I was recently away on retreat in Massachusetts and noticed that, as it has before, travelling stimulated the senses and moved the mind to notice new things – or things with fresh eyes. I was reflecting on this as I passed through different airports, when I always find that impressions are more intense. Or it could be that I am more open. Because it seems to me that being in airports and travelling is an exercise in “who I am” and identity, an experience in which the normal containers in which I act, and am perceived by others, gets moved around and suspended for a while, until I land and get back into reasonably familiar places, like hotels, and into roles and routines that I can determine myself. In the airport I find myself in a space where I am not – and nobody else really is – “at home”: everything is fluid, my identity reduced to that of a person-in-movement, defined only by passport and boarding card. The normal familiar people, places and roles that hold my life together are not around. And mostly I find it a very open, stimulating experience.
So I emerged from a flight, through the scrutiny of passport control and various checks, to stand with the others to wait for that other comforting element of my identity to slot back into place, the suitcase. Opposite me were two small twin brothers, travelling with their parents. They were lively and excited, and for the first moment my mind labelled the delighted sounds they were making as “too much noise”. However, soon their excitement focused on the conveyor belt and each tumbling-down piece of luggage brought cheers of surprise and delight. Not just the first one, but the tenth and the twentieth brought gasps of amazement and amusement as they waited for their one to arrive. It was very funny to see their faces and their wonder at the technology, seeing it probably for the first time.
And it struck me how much wonder we lose at the things which happen everyday, simply out of force of habit or being in a hurry.
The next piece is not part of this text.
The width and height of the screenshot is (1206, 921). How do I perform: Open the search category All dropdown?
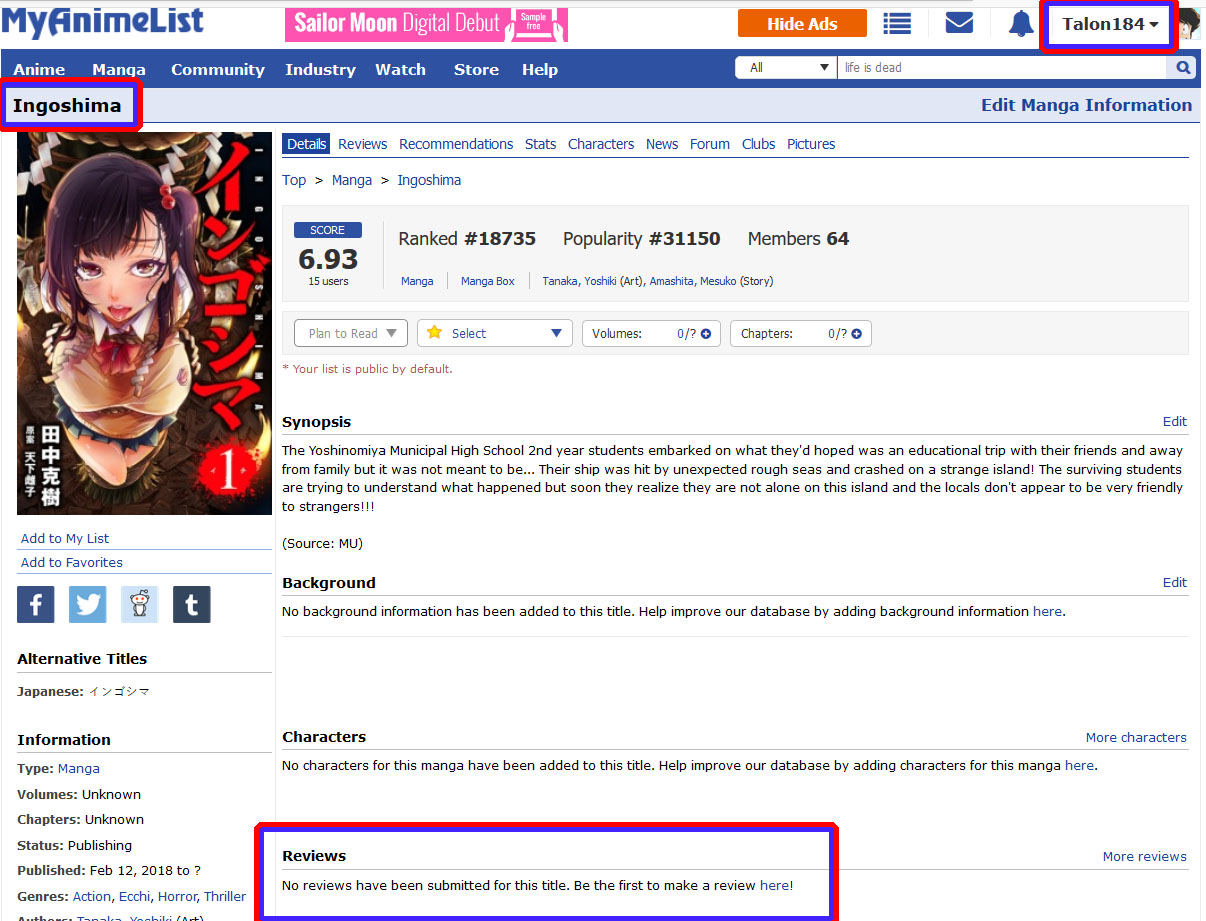click(787, 68)
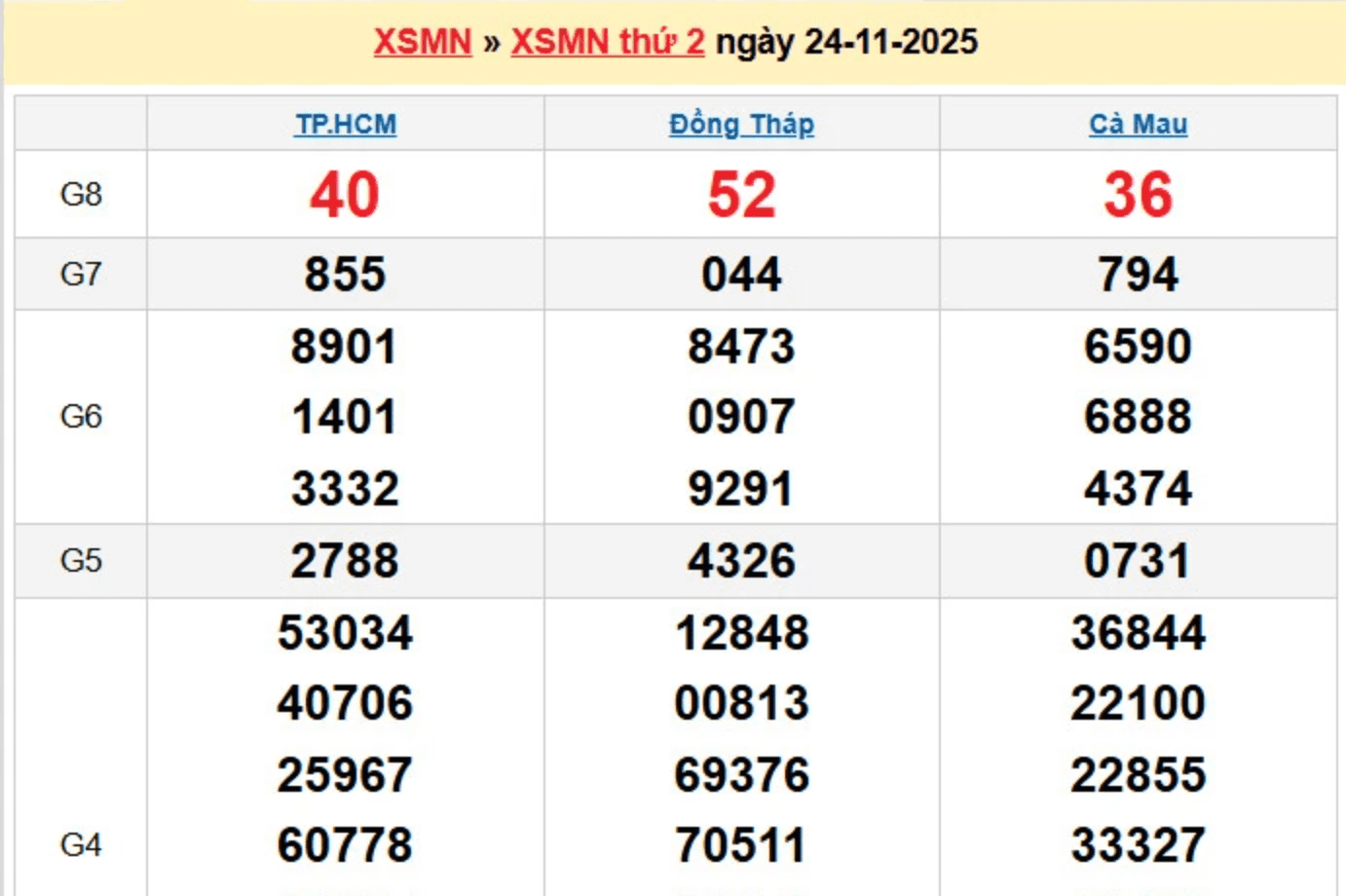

Now, I am not saying that we should get back to a condition where routine things, like the operation of a conveyor belt, fills us with surprise and awe each time we see them. It is simply not possible to get back into that fresh state. But it did impress on me that we miss so much, either out of familiarity, or due to the wariness with which we approach strange situations, or maybe because of the fact that life has betrayed and hurt us and we have learned not to open our hearts. Thus, sadly, the innocence, openness and wonder of children is not normally our everyday mode of relating to things.
Thankfully from time to time something new, or something of beauty, comes along and cuts through the habitual mind and the defensive heart. Like this American Robin which I saw foraging for food every morning as I sat on a bench after breakfast in rural Massachusetts. I have been an amateur birdwatcher since my childhood, so seeing a new species is always interesting. And the movement of this bird – although called a robin in homage to its redbreast – reminded me of the European thrush with which I am more familiar. It appeared each morning, always timid, searching for worms with some success. So this hesitant bird, which for some reason has evolved to be wary and cautious, became my companion for the days of retreat, and its tender vulnerability helped me to see with new eyes and a more open heart.
Maybe this is the key. Moments of beauty and changes from fixed patterns open the heart, making it gentle and vulnerable. But not only the beautiful or the surprising. It struck me that I should be also be open to the arrival of unexpected difficulties or to upsets in life, as moments which challenge the habitual, and force new ways of thinking. They too come to visit me, maybe to stir me up and allow me see where I am stuck. Where I have gotten too much into a routine. In some ways, life will never cease to provide me with occasions for growth if I can just be awake to what is presented. I do not have to go out of my way to seek them. I just have to have fresh eyes that can see.
This robin could be the twin or first cousin of the robin (yes, they are thrushes) in my backyard…. in rural Massachusetts.
When I read your blog I always think of you over THERE in Switzerland —
It is strange to think that you were on retreat practically around the corner HERE.
Your blog is a great asset in my life, for which I say, Thank you.